Pierre Durand à l'oeuvre

Mais Pierre redoublait d'activité. Les unes après les autres les communautés se réorganisaient. Les divers ouvriers de ce réveil travaillaient dans l'accord le plus étroit. En 1723 Corteiz quitta le Bas-Languedoc, et, sous la conduite de l'humble prédicant Rouvière, né au hameau de Blaizac, près d'Ajoux, il parcourut le Vivarais. L' « ordre » fut restauré contre les entreprises des prophètes, et ceux-ci se turent enfin presque tous. Hommes d'âge et d'expérience, les deux missionnaires apportèrent à leur jeune collègue une collaboration décisive. Les paroisses furent « rangées en églises, comme en Languedoc », et des règlements stricts remis en vigueur. Des « anciens » acceptèrent de remplir cette charge maintenant rétablie. Des synodes étaient prévus à des intervalles réguliers et s'ouvraient parfois aux représentants venus des autres provinces. On en tint les procès-verbaux avec méthode. Le registre nous en est parvenu : 'conservé aux archives de la Voulte, il garde dans ses pages vieillies le souvenir exact des préoccupations des églises martyres. Il s'ouvre avec le compte rendu du premier Synode de juin 1721, et s'arrête à la Révolution. Nous y avons retrouvé nombre de rapports soigneusement copiés par Durand lui-même, de son écriture fine et appliquée. Notre héros avait été clerc de notaire et il s'en souvenait.

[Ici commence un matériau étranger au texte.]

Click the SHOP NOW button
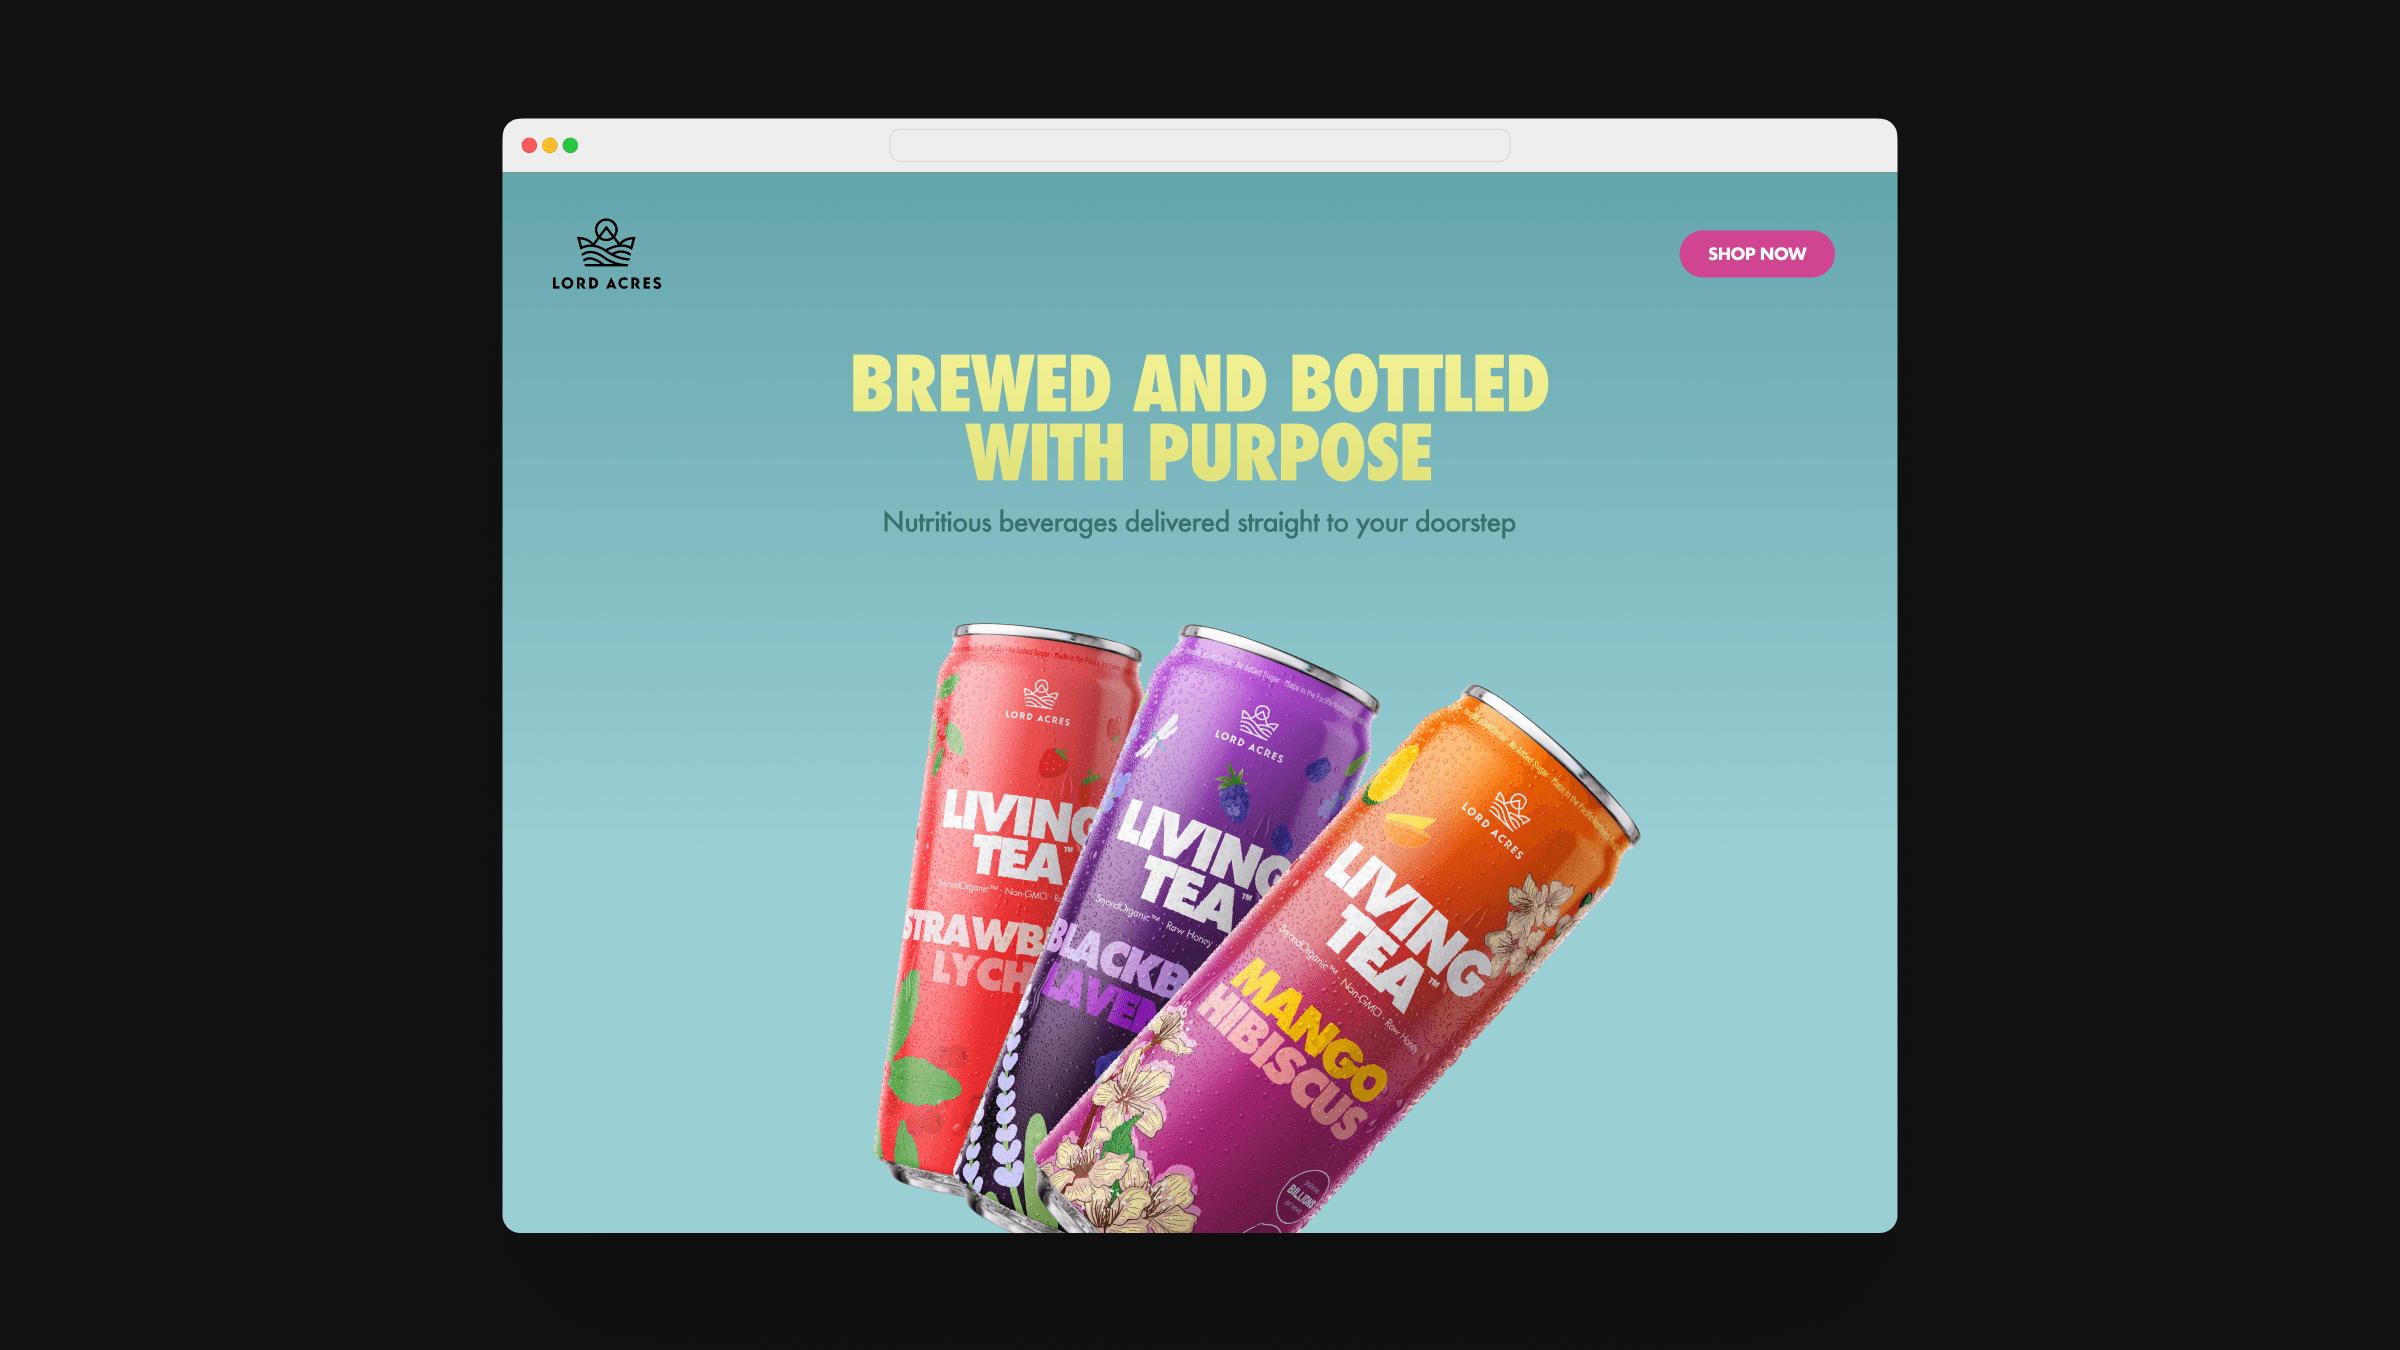Viewport: 2400px width, 1350px height. tap(1756, 254)
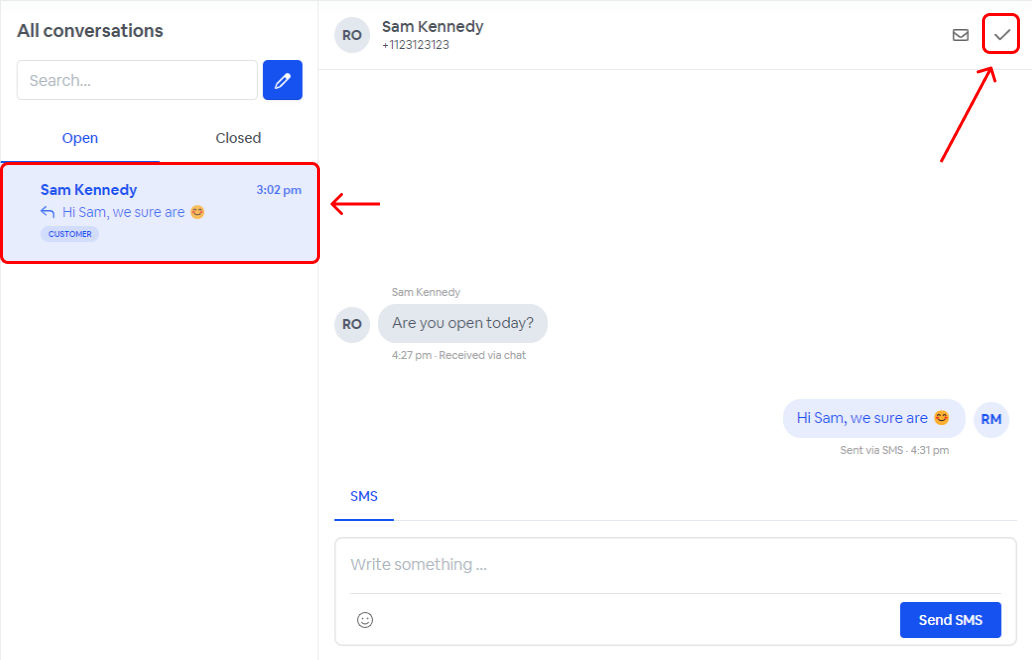Focus the Search conversations field
Image resolution: width=1032 pixels, height=660 pixels.
(x=137, y=80)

Mais déjà Corteiz et ses collègues jugeaient désirable « l'installation régulière » de leur compagnon d'oeuvre « dans la charge entière du ministère ». Il s'agissait pour lui de gravir un échelon de plus de la hiérarchie ecclésiastique. On n'oubliera pas en effet (lue, durant toute la période du désert, le titre général de prédicant impliquait en réalité trois fonctions distinctes : celle du proposant, débutant qui s'essayait à prêcher des sermons généralement appris par coeur ; celle du prédicant proprement dit, qui exerçait toutes les charges pastorales, instruction religieuse et prédication comprises, à l'exclusion toutefois de l'administration des sacrements confiée seulement à la dernière catégorie, celle des pasteurs consacrés.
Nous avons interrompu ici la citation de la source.